↓↓↓

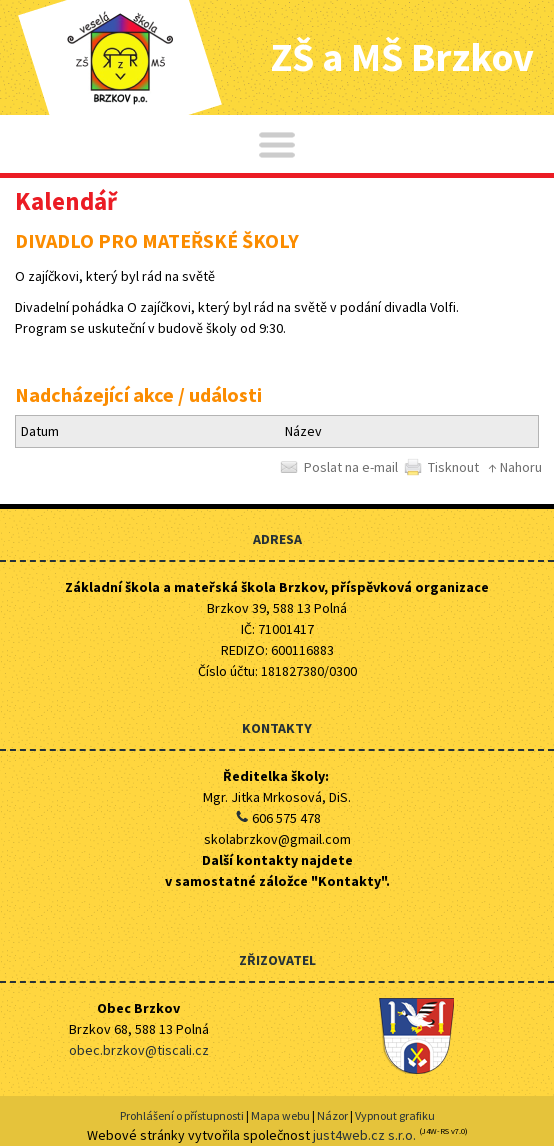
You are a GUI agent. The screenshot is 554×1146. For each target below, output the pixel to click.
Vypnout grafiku (395, 1115)
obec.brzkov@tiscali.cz (139, 1050)
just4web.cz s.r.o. (364, 1135)
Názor (332, 1115)
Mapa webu (280, 1115)
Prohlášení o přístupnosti (182, 1115)
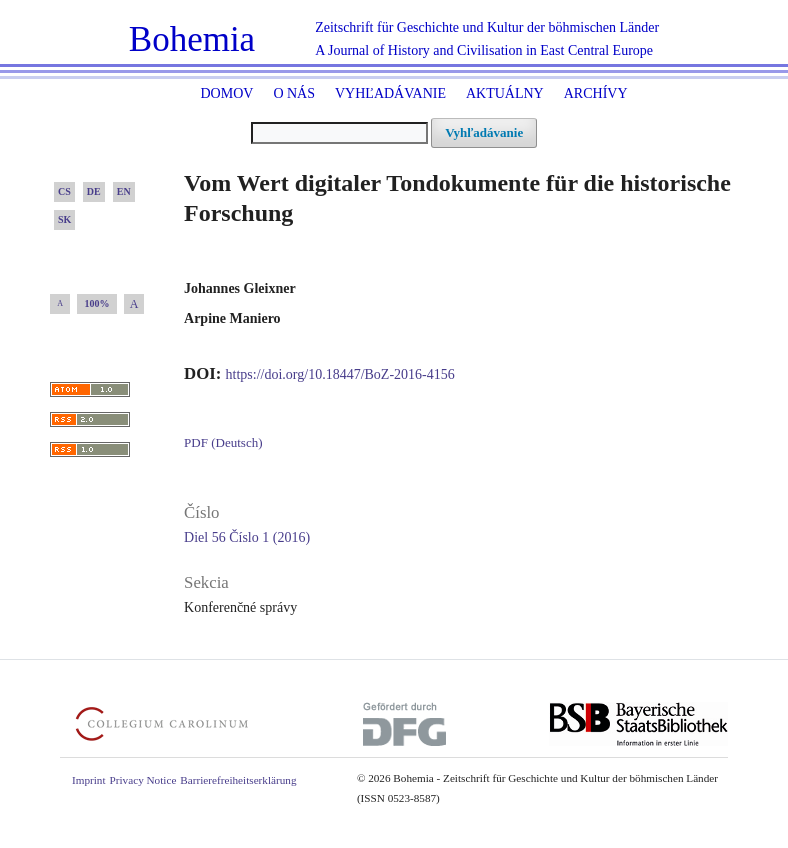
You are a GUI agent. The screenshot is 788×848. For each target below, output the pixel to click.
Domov (226, 93)
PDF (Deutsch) (223, 442)
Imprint (89, 780)
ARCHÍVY (596, 93)
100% (97, 303)
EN (124, 191)
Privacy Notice (143, 780)
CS (64, 191)
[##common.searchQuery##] (339, 133)
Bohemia (192, 39)
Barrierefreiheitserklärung (238, 780)
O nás (294, 93)
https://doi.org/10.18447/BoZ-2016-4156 (340, 374)
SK (64, 219)
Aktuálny (505, 93)
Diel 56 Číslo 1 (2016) (247, 537)
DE (94, 191)
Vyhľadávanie (390, 93)
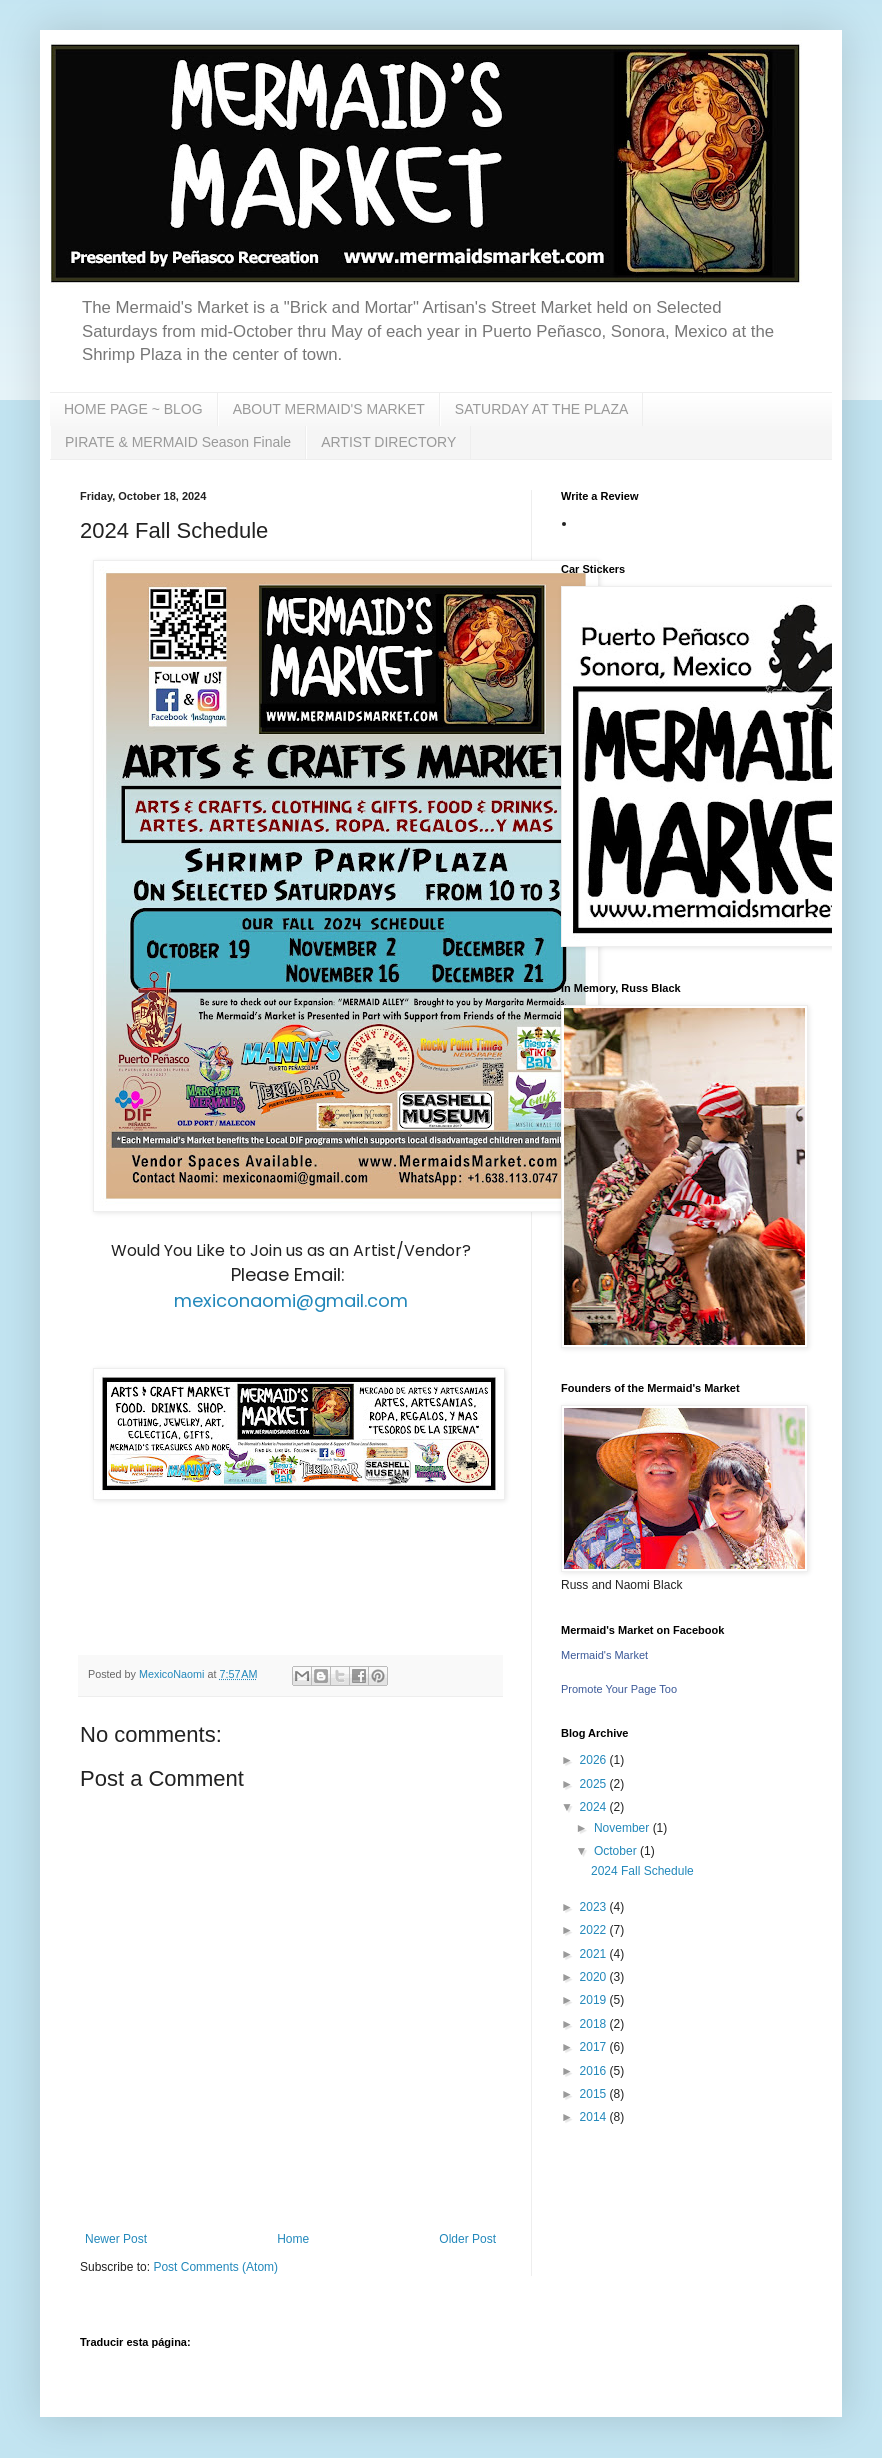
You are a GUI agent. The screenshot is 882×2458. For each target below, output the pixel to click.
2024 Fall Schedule (642, 1871)
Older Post (467, 2239)
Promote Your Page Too (619, 1689)
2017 (595, 2047)
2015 (595, 2094)
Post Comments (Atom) (215, 2267)
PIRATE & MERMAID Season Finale (178, 442)
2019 (595, 2000)
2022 (595, 1930)
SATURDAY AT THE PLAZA (542, 409)
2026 (595, 1760)
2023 (595, 1907)
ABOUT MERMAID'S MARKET (329, 409)
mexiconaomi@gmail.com (291, 1300)
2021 (595, 1954)
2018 (595, 2024)
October (617, 1851)
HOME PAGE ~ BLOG (133, 409)
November (623, 1828)
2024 (595, 1807)
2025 (595, 1784)
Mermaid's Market (604, 1655)
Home (293, 2239)
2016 (595, 2071)
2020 (595, 1977)
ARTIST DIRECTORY (388, 442)
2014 (595, 2117)
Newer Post (116, 2239)
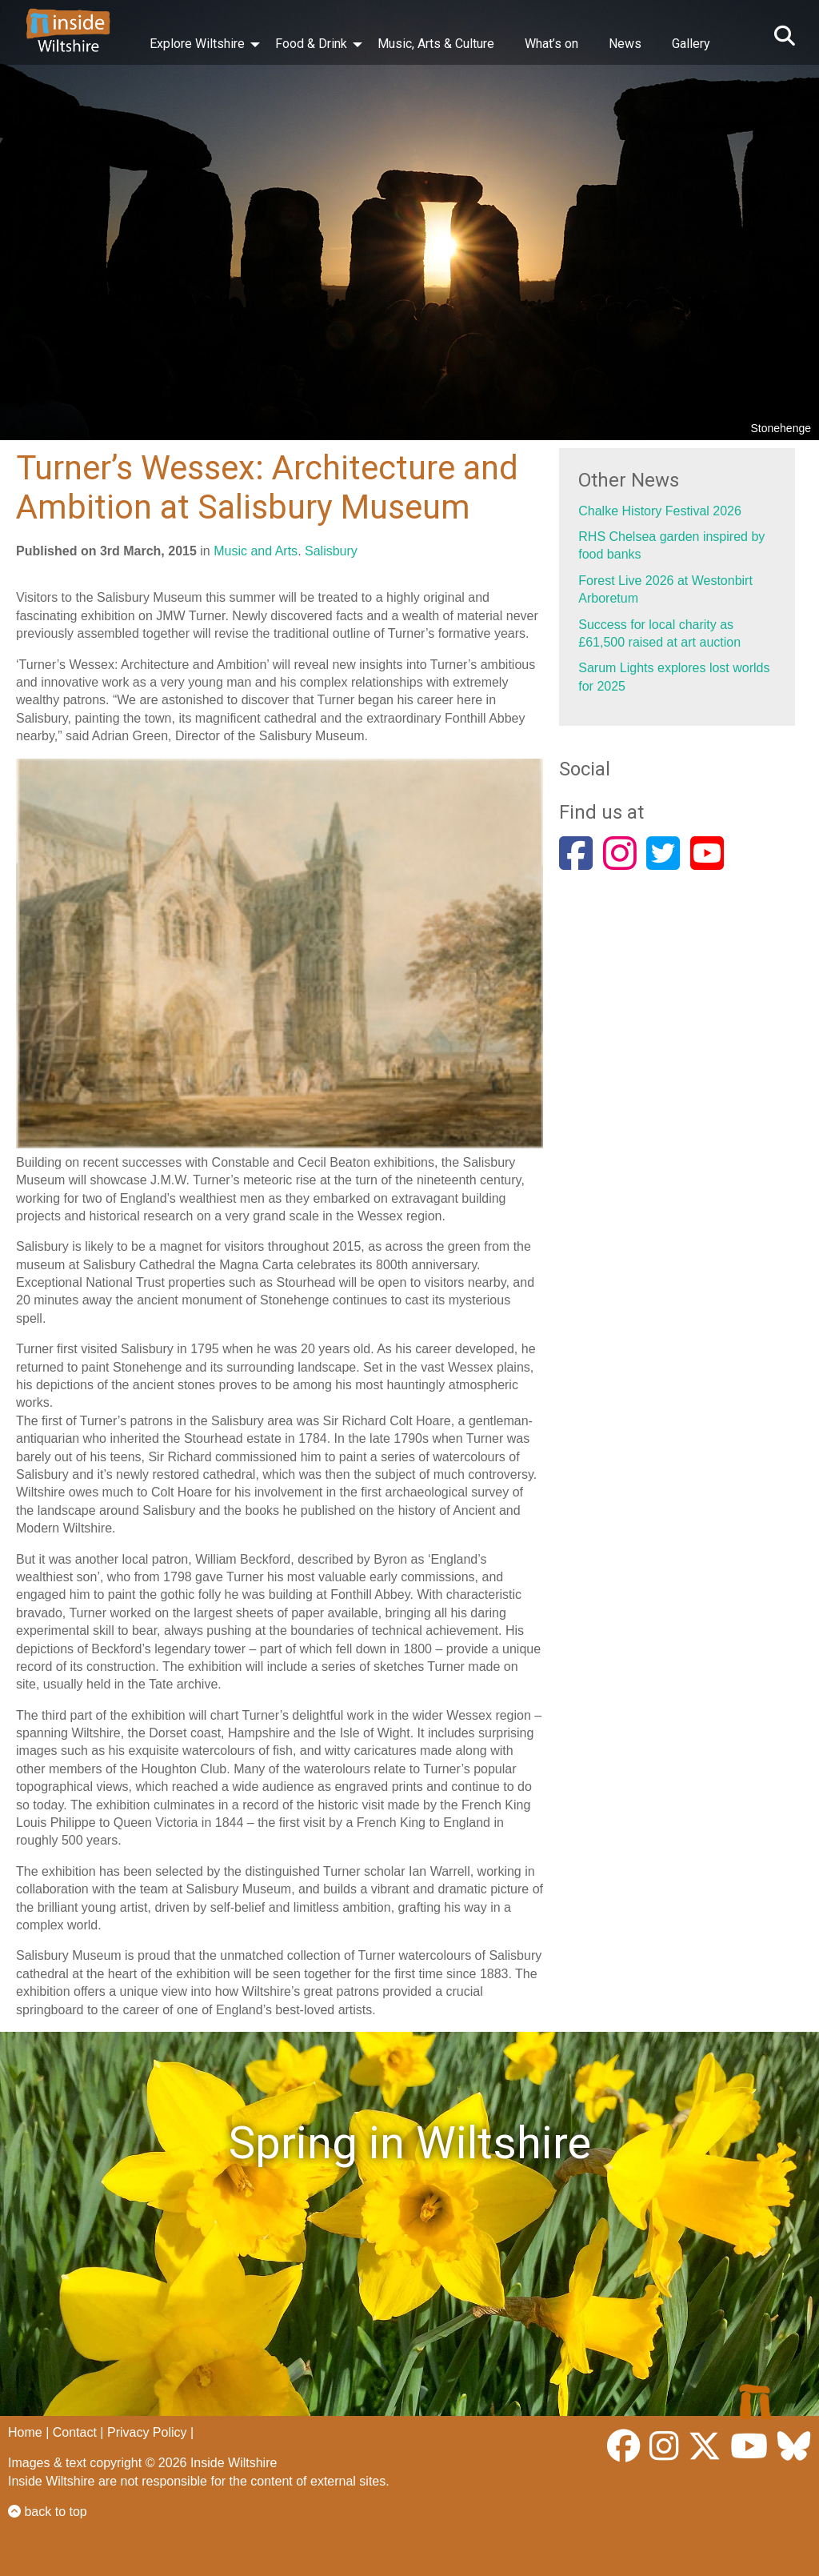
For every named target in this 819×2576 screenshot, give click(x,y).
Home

↑↑↑

Reescreva todas as linhas dos registros, sem omitir nenhuma, começando na que contém "PIRATE & MERMAID Season Finale (178, 442)" e terminando no fim dos registros, e desloque as coordenadas das respostas somando 125 a cada número. Deixe as imagens de fora da resposta.

Resolução do problema >>
PIRATE & MERMAID Season Finale (303, 567)
2019 (720, 2125)
2022 (720, 2055)
SATURDAY AT THE PLAZA (667, 534)
2026 (720, 1885)
2023 (720, 2032)
ABOUT MERMAID'S MARKET (454, 534)
mexiconaomi@gmail.com (416, 1425)
2021 (720, 2079)
2018 (720, 2149)
October (742, 1976)
HOME PAGE ~ BLOG (258, 534)
November (748, 1953)
2024 (720, 1932)
2025 (720, 1909)
Mermaid's Market (729, 1780)
Home (418, 2364)
2016 (720, 2196)
2020 (720, 2102)
ARTIST DIRECTORY (513, 567)
2014 (720, 2242)
Newer Post (241, 2364)
For every named target in this 819×2576 screenshot, give click(x,y).
Home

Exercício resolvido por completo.